Mass scraps broken healthcare exchange, asks for $121M more

Chris0nllyn

Well-Known Member
The total cost to implement Obamacare in Massachusetts surpassed a half-billion dollars yesterday, as the Health Connector board agreed to seek an additional $121 million in federal funds to try to rescue the money-hemorrhaging health exchange.

“This is now Massachusetts’ Big Dig I.T. project,” said Joshua Archambault, a health care expert at the Pioneer Institute. “The decision was completely irresponsible to taxpayers, with very little uncertainty we’re going to get the end result that we want.”

Connector officials insisted the exchange is so broken they had no choice.

“The reality is, this is it,” said Sarah Iselin, the state’s Obamacare czar. “When we look at what we can reasonably do for the fall, this is it. I wish we had more choices, but we don’t. We’re making the best of a really lousy situation.”

Federal taxpayers will be asked to shell out the cost of pursuing a “dual track” of simultaneously implementing software to build a new state exchange and joining the federal Healthcare.gov as a fallback plan.

For taxpayers, Obamacare in Massachusetts has been a more-than-half-billion-dollar blunder. It amounts to: $270 million in federal grants to implement the law, an estimated $120 million through the end of the year to keep some Bay Staters on Commonwealth Care plans, $50 million to pay Optum for easing an application backlog and between $100 million and $145 million for the two-track plan.And that doesn’t include the cost of temporary Medicaid insurance for Bay Staters, which will be split between the state and feds.

http://bostonherald.com/business/healthcare/2014/05/health_connector_costs_surpassing_500m

Meanwhile in Oregon,

In the end, there were 73 million compelling reasons for Oregon to dump its expensive, troubled in-house health care exchange in favor of the federal exchange.
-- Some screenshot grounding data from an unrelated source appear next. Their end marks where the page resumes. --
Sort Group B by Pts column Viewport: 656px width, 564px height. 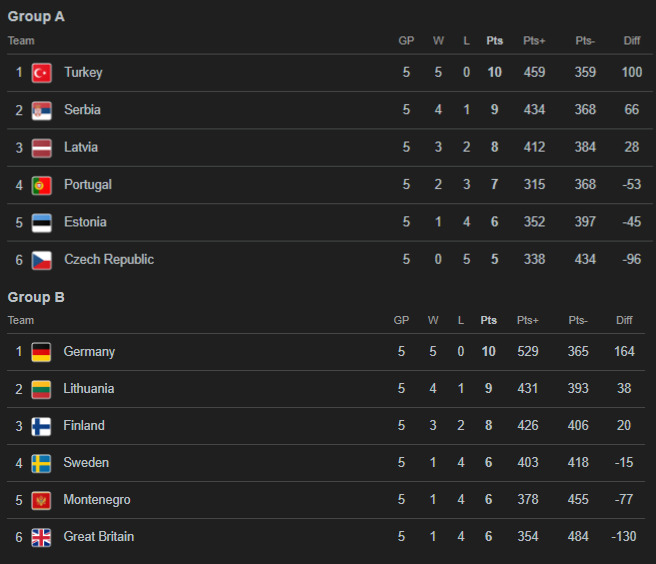488,321
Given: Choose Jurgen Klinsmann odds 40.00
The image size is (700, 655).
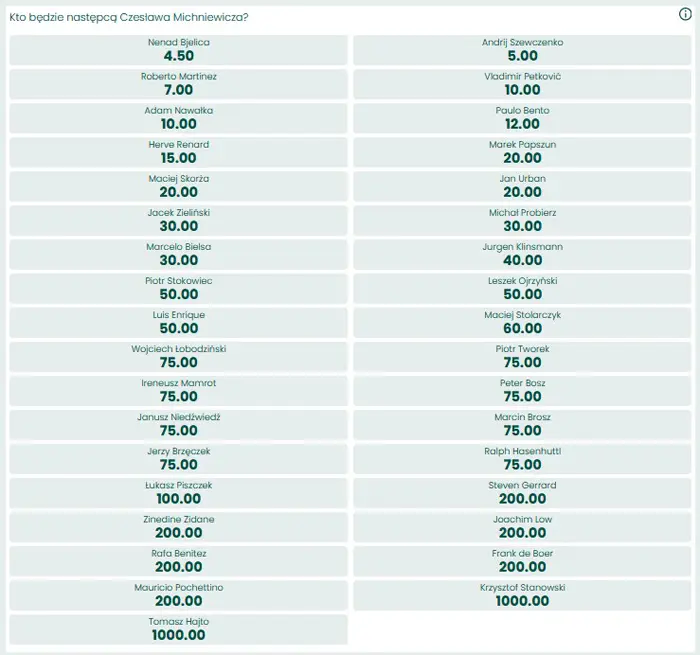Looking at the screenshot, I should (523, 255).
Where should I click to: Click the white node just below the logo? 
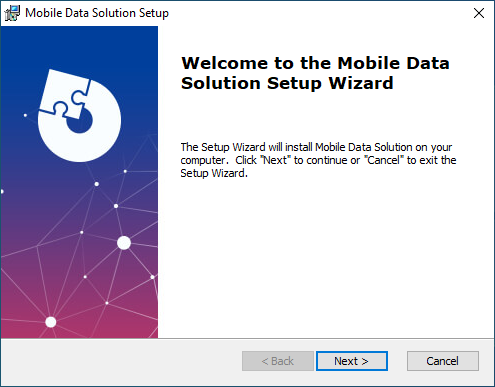97,184
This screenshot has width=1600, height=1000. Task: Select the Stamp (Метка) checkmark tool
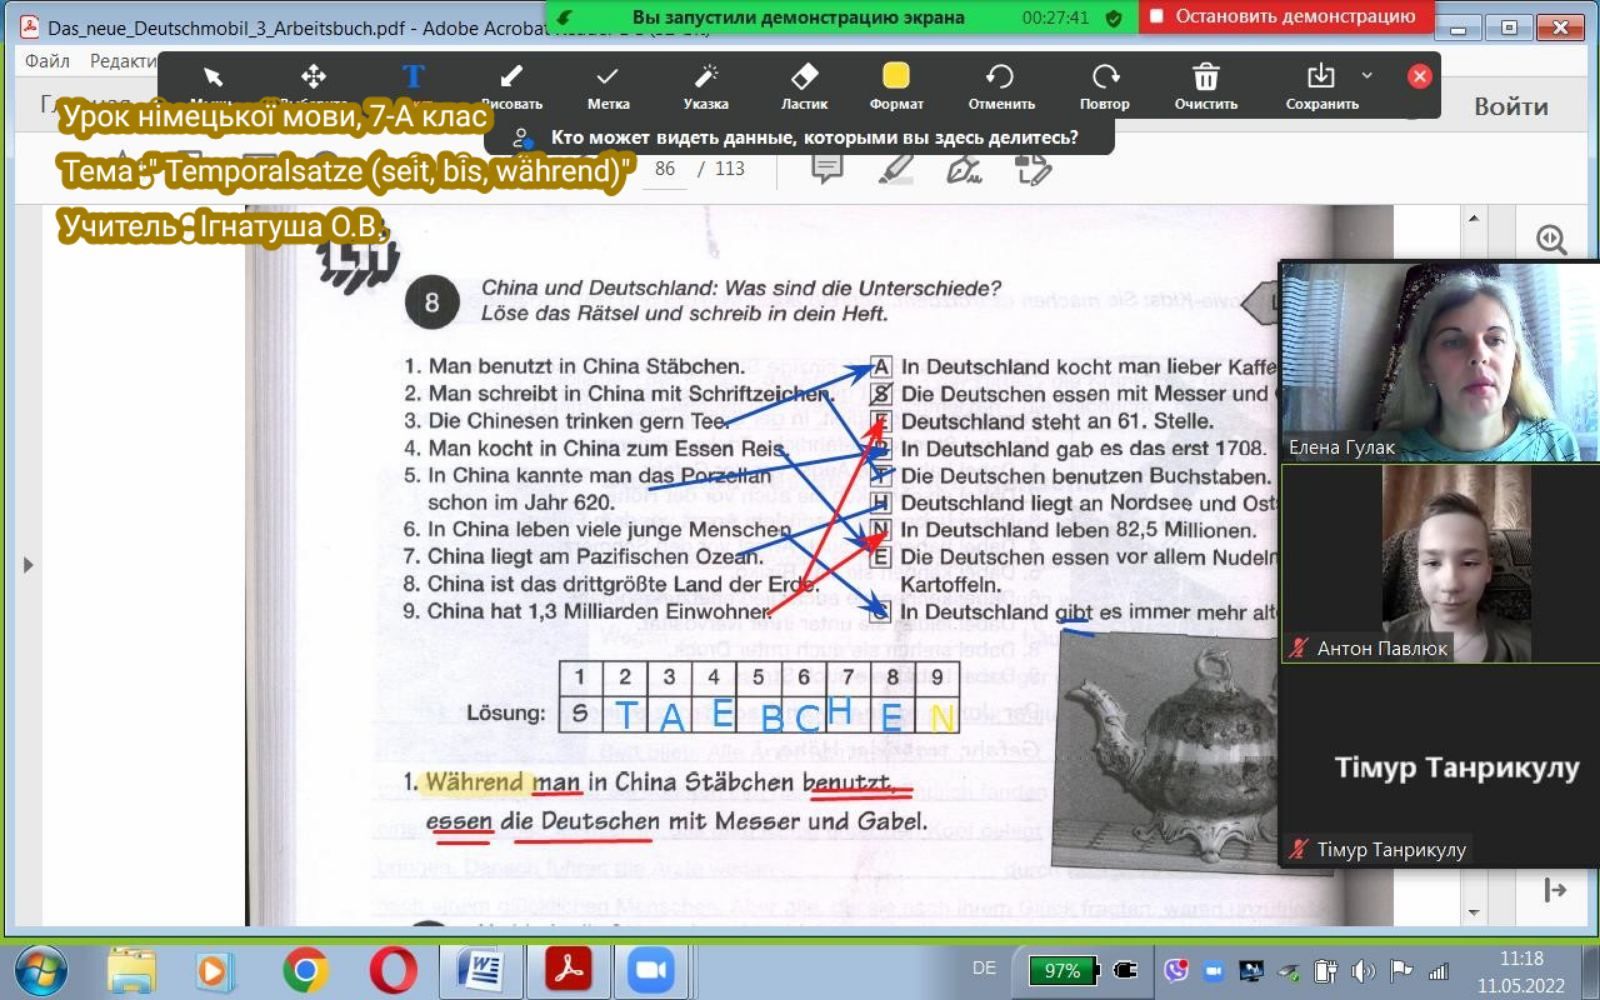coord(607,78)
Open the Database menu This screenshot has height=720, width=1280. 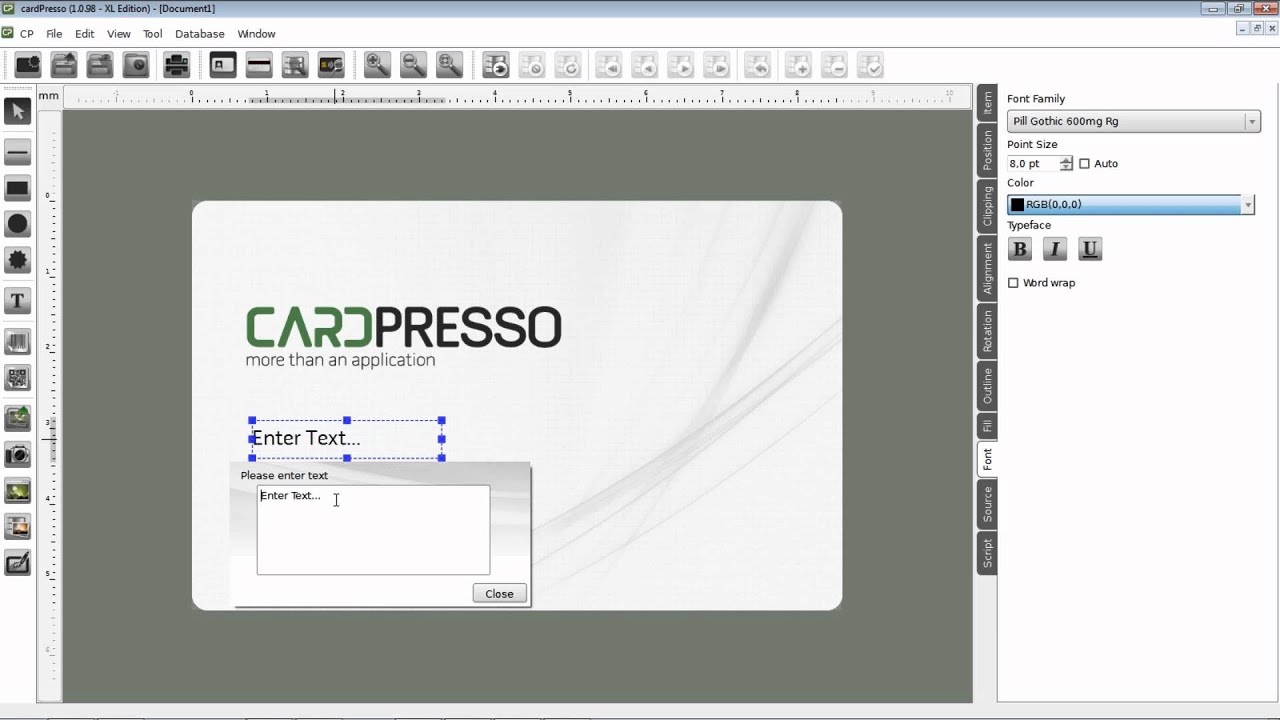[x=199, y=34]
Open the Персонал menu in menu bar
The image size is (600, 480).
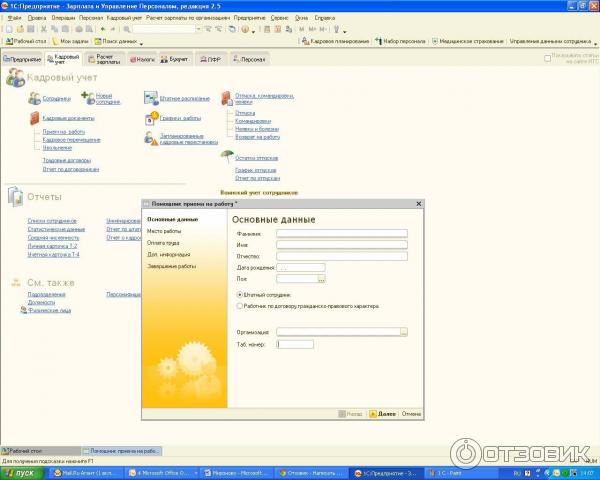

Trying to make the Oracle-based system fully functional would have cost at least $78 million, on top of the $248 million already spent, compared to about $5 million for moving to the federal system, Oregon Chief Information Officer Alex Pettit said Tuesday to the Legislature's Joint Committee on Legislative Audits, Information Management and Technology.

The third option, adopting another state's exchange, would have cost an estimated $45 million, Pettit said.

http://www.oregonlive.com/health/index.ssf/2014/05/cover_oregon_state_moves_to_fe.html

Debacles all around. In this case, Oregon will spend $5 million to switch the the fed exchange when they found out their ####ty website didn't work. Massachusettes wantts to build a new one for $121 million.
 

Chris0nllyn

Well-Known Member
Anyone remember Health Maintenance Organizations in the 90's?

They tried this before, and it didn't work. This time will be different though! You watch!